Walking up the causeway I met up with Staines patchmeister, Ken Purdey, and - at long last - top Tice's Meadow birder and new birding buddy, Rich Seargent. The Scoter had predictably flown off and had apparently relocated on the Queen Mother Reservoir, so there wasn't much about. A group of Smew had been present, but they had also disappeared.

I spent the next quarter of an hour chatting to Rich, when Ken, who had been quietly getting on with scanning the water, commented: "I'm just going to walk up to the other end of the reservoir, because I think I've seen a couple of Slavonian Grebes."

Slovanian Grebes! Both Rich and I joined Ken on the trek up the causeway. And sure enough, Ken was spot on. Two sleeping Slavonian Grebes were drifting across the south basin. What a great find, and typically, had nothing to do with my birding skills whatsoever. I took a good look using both Rich and Ken's scopes, and after staying for a few minutes to drink in the discovery, we left.

So, a great and unexpected start to January, and I haven't been out for a full day yet (my list is stuttering on 24 so far). Next stop, my local patch at Holmethorpe.

Saturday 1 January 2011

2011 - DAY ONE

I thought it would be straightforward to begin the new year on a good note. Having been to Cranleigh yesterday to get some fantastic views of 27 Waxwings, I went back to the Methodist Church with Annie to take another look this afternoon.

The birds had previously been frantically gulping down berries on two small shrubs on the pavement right next to the church, and I was hopeful of some more close-up shots to go with the photos below.

Cranleigh is a odd place to get to as it takes seemingly forever if you're heading cross-country from Redhill. And once you arrive, everyone drives around in first gear and at a snail's pace - which doesn't suit me at all. For some reason, every man and his dog wants to go to Cranleigh, so the traffic backs up down the high street, no matter what time you arrive.

It wasn't so bad today, apart from the constant drizzle - and the fact the birds had gone. So, we went home.

A wasted round trip of two hours perhaps, but sods law dictates that 21 Waxwings would turn up in a tree on Frenches Road, 50 yards from my front door when I got back. These birds had discovered an apple tree at the back of a house just down the road, and were having a gluttonous time scoffing half-rotten Bramleys.

Annie couldn't believe it (but then she doesn't come out with me on these jaunts very often - if she did she would realise that this is a common occurrence), but at least I could tick off my first decent Surrey bird of 2011 on January 1. It was also a top bird for a new list, my house list, which is based on an area within 500 metres of my gaff. A bit of an urban list this one. It also means I can gain some enjoyment from seeing birds without leaving the confines of the property - escaping Randon Towers has been a problem in the past, because I work from home. But now I don't have to worry so much. Clever, eh!

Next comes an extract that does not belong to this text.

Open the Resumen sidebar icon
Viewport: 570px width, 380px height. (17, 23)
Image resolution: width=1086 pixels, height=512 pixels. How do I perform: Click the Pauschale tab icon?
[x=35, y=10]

So, Waxwing is done already, as is Little Owl (seen over at Mercer's Farm in the very late afternoon), Ring-necked Parakeet (we have about 300 that roost in the trees down the road from us), plus a few easy ones, although I haven't really got started yet.

The plan this year isn't actually to go listing, as I don't think my wife's patience can take it, and also I'm not sure I can force myself to go for it again at the moment - after all, when does it all end? You could go on forever, and I'd most likely turn into a bitter and twisted old git who went round constantly talking to himself (pretty much me in a nutshell, actually). What I will be doing this year, however, is drawing birds. Once I have a few decent illustrations down on paper, I will post them up on the site to see what people think.